After meditating on my last question a little I came up with the following calculation:
Let $f:X\rightarrow X$ be a self-map of a simply connected space $X$. We want to compute the fundamental group of the mapping torus $T_f$. Let $$X_1 = X \times (0,1),$$ $$X_2=X \times (3/4,1] \cup X \times [0, 1/4) \cup N \times [0,1]$$ where $N$ is an open neighborhood of the basepoint $x_0$. Then $X_1^{\text{int}}\cup X_2^{\text{int}} = T_f$ and $x_0 \in X_1 \cap X_2$, everything is path connected and we can apply van Kampen theorem. We have $\pi_1(X_1) = 1$, since $X_1$ is contractible to a single copy of $X$ and $\pi_1(X_2) = \mathbb{Z}$ since $X_2$ is homotopy equivalent to $S^1$. To see this, project $X$ along $I$ onto $N$ and contract $N\times I$ identifying $(n,0)$ with $(f(n),1)$. The fundamental group $\pi_1(X_1\cap X_2) = 1$ since we can contract everything to the basepoint.

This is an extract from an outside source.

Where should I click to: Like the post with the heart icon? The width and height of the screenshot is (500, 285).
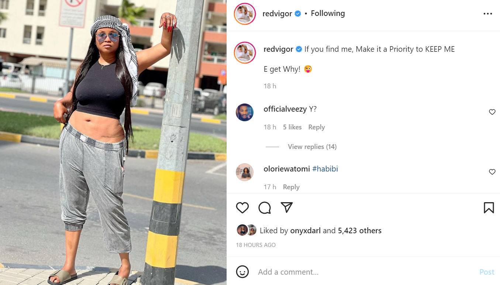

Then fundamental group $T_f$ is a pushout of groups $\{1\} * \mathbb{Z}$ BUT here is where my problems start. I never worked with free groups before so please bear with me. I looked at the combinatorial version of van Kampen and it says that $\pi_1(T_f)=\langle a,b,c \mid i_1(a)=i_2(a), b \rangle = \langle a,b,c \mid b=c, b \rangle = \langle a | \rangle = \mathbb{Z}$. Somehow this feels so wrong on so many levels.